The 2016 U.S. presidential election may succeed where the world's central banks have failed, but not as they would wish: in bringing back inflation through protectionism.
One of the most striking aspects of the election campaign is the way in which Donald Trump and Bernie Sanders are attracting support by attacking trade deals they see as robbing Americans of jobs and wages on unfair terms.
Not only has Trump called for a 45 percent tariff on all imports from China, but Bernie Sanders, speaking last week at a debate in Flint, Mich., said current trade policy was responsible for "Not only job loss by the millions, but a race to the bottom so that new jobs in manufacturing in some cases pay 50 percent less than they did 20 years ago. How stupid is that trade policy?"

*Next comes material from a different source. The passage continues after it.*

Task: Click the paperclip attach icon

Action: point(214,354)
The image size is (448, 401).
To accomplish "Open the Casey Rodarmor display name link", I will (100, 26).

Even Hillary Clinton sounded very little like an advocate of free trade in Flint, stressing that she had voted against the only trade pact to come to a vote in her time in the Senate and had come out against the proposed Trans-Pacific Partnership agreement. To put this sea-change in perspective: Clinton, in 2012 as secretary of state, called the then-embryonic TPP the "gold standard in trade agreements."
Barriers likely
Discount all this as you see fit as election rhetoric, or as unlikely to come to fruition, but the fact remains that the conversation in the U.S. about the benefits of unrestricted trade has changed. Whoever wins the White House, or seeks national office is likely in the future to be more willing to impose barriers to trade and less secure in their ability to argue for lower tariffs and more open trade.
Indeed, it is perhaps no coincidence that the U.S. last week slapped a 266 percent tariff on some imports of steel products from China and a lower levy on six other countries.
There are any number of economic consequences of this, including potentially lower, though more equally shared, economic growth, but one stands out as an easy call: trade barriers are inflationary. The erosion of the long-standing, broad, cross-party consensus on trade is a big deal, and perhaps a very inflationary one.
Imposing tariffs on imported goods sets off a classic kind of cost-push inflation in which the inputs of a good, such as parts, materials and labor, rise in price and prompt rising prices.